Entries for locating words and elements

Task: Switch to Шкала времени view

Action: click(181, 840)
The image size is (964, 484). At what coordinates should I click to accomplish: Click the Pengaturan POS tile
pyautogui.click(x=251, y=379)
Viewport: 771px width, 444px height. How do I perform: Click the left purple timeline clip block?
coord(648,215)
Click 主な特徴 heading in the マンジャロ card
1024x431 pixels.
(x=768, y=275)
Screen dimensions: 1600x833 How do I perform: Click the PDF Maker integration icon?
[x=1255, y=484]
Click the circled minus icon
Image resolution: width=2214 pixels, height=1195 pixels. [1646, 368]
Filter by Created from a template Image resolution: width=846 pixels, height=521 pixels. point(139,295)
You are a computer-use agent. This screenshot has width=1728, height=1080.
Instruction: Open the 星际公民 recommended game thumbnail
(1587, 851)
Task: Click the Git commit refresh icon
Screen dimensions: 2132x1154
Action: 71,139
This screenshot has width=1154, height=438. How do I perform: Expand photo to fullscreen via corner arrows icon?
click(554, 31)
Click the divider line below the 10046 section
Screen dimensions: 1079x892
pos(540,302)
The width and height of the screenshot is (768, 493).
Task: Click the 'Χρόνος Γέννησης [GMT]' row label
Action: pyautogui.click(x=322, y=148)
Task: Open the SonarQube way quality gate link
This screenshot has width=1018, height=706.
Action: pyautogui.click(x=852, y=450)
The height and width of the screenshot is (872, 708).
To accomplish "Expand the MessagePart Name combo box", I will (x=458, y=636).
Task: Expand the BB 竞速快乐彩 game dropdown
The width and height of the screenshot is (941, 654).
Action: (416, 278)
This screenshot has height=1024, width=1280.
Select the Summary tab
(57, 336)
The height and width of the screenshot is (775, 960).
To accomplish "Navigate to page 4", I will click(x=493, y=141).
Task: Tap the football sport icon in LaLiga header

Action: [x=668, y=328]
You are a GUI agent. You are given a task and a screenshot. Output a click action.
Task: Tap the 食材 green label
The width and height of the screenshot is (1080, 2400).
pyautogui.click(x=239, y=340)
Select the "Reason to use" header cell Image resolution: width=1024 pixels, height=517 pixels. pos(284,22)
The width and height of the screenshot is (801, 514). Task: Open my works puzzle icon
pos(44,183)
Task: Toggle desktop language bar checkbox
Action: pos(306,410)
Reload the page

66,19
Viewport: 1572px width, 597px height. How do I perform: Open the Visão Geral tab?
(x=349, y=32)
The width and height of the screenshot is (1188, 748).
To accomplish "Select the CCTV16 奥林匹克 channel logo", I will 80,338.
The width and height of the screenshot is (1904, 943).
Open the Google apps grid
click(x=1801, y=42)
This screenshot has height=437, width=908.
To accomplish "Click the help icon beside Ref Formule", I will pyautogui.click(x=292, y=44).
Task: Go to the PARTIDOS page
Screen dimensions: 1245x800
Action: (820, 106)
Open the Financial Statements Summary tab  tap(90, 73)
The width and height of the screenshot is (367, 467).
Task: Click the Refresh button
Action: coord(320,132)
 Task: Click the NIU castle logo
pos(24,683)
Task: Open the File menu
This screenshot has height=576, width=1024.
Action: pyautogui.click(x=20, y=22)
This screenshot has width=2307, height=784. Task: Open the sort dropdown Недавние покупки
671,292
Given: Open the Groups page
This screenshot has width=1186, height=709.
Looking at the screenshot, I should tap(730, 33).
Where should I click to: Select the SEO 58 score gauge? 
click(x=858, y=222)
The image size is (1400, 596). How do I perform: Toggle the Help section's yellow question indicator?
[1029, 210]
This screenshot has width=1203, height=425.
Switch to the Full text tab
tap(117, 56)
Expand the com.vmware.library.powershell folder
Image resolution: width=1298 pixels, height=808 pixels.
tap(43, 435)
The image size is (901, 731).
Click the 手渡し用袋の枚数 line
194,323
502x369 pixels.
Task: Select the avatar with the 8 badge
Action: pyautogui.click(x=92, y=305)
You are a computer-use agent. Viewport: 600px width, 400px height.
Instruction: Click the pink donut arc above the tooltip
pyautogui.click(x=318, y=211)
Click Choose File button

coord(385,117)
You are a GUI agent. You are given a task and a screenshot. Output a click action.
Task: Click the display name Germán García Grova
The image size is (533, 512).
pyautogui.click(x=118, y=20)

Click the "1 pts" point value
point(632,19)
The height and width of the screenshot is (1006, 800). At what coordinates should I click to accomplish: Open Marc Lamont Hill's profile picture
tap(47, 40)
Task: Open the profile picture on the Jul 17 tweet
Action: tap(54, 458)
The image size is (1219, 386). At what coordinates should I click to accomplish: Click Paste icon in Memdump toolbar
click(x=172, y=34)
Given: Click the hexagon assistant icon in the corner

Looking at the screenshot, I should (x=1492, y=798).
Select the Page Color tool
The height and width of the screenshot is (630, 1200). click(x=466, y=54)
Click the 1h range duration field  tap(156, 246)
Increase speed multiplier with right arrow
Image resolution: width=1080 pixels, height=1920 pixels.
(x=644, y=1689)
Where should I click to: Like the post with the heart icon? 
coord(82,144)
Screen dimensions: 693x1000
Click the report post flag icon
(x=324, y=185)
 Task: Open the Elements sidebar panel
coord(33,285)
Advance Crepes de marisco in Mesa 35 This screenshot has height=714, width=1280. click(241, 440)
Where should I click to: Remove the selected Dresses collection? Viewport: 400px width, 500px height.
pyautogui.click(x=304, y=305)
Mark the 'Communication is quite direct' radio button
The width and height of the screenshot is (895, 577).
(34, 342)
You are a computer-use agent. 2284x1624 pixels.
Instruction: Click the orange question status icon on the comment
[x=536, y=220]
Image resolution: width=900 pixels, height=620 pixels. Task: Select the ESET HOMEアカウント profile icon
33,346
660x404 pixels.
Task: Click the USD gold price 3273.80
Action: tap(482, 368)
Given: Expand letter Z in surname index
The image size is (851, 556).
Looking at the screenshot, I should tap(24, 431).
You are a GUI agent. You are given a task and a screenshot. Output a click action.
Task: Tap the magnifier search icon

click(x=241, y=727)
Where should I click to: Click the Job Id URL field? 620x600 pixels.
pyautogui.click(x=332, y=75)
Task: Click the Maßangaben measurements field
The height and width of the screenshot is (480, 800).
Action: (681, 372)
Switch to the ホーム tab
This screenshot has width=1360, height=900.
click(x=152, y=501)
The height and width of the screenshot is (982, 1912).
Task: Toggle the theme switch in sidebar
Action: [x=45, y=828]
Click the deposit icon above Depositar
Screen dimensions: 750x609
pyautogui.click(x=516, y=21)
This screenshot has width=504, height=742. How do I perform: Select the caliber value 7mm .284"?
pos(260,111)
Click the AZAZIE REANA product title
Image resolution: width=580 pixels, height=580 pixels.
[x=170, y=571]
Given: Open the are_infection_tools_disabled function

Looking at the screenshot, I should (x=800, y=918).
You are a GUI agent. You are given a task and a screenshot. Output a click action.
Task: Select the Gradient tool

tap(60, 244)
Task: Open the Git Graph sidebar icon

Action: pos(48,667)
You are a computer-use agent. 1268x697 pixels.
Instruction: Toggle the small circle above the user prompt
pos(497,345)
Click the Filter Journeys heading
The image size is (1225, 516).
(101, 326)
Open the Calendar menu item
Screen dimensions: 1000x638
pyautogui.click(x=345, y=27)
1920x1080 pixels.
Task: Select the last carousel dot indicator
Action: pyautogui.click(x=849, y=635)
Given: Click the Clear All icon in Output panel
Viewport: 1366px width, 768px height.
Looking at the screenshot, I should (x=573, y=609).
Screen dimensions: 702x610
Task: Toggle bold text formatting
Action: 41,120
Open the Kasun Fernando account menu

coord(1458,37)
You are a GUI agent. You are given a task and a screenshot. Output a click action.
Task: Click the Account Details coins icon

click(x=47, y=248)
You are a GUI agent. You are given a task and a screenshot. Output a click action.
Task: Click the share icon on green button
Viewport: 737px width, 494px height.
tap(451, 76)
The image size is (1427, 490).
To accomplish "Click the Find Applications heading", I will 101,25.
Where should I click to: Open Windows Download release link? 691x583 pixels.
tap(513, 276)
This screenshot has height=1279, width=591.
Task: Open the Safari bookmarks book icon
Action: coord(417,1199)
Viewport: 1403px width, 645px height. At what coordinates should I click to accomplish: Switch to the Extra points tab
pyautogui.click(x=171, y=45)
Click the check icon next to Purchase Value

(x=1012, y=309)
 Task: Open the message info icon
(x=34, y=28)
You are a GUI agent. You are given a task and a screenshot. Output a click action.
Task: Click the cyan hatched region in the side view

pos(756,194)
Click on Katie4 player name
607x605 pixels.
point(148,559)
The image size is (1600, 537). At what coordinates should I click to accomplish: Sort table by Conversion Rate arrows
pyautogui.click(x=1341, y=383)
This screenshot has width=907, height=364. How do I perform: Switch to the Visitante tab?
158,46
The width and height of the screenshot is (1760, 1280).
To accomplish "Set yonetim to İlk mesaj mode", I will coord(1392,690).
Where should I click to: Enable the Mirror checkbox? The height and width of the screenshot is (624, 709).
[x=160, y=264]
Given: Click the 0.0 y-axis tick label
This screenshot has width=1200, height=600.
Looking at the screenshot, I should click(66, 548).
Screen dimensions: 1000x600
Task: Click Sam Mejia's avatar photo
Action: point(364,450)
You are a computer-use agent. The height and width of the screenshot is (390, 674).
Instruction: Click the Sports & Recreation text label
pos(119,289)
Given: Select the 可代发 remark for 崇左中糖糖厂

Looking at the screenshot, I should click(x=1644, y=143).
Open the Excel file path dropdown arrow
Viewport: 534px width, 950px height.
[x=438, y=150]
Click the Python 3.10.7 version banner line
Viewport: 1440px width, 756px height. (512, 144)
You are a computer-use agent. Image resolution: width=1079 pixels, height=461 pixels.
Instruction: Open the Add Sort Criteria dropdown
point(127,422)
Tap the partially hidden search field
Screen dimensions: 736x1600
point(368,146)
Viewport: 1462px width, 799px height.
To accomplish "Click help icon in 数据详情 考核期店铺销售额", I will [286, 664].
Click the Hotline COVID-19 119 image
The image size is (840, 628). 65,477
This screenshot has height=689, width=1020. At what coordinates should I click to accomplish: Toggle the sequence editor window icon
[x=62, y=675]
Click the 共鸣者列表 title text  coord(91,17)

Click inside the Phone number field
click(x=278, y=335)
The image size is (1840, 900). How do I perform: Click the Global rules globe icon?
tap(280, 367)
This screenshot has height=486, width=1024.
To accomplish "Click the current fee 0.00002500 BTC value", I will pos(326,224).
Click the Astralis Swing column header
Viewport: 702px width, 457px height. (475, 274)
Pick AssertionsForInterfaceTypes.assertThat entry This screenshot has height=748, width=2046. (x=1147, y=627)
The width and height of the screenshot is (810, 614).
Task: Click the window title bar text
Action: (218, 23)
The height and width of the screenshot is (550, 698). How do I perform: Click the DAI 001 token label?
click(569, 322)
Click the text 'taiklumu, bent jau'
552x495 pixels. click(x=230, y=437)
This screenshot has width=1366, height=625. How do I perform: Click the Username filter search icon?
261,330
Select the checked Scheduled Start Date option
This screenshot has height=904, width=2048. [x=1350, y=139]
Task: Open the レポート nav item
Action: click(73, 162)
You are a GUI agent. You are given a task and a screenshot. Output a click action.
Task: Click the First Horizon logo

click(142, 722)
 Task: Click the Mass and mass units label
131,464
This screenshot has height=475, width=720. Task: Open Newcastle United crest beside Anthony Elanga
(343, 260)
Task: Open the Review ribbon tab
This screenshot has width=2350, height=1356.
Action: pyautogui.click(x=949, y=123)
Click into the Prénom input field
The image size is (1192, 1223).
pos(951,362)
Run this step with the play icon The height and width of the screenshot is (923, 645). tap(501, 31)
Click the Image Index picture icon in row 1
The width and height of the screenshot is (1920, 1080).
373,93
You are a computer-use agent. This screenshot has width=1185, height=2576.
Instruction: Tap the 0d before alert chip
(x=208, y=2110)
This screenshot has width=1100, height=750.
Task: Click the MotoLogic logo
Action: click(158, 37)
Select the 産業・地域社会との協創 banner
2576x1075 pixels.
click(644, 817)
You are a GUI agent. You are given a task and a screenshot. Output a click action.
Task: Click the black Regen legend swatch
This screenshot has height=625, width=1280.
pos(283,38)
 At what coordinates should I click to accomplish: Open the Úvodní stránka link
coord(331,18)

▶ _Direction_
Which lines in the listing above contain the word "question"? Extract each of those lines in full.

▶ _Written response_
The image size is (1400, 596). How do I perform: Toggle the Help section's yellow question indicator?
Instruction: Click the orange question status icon on the comment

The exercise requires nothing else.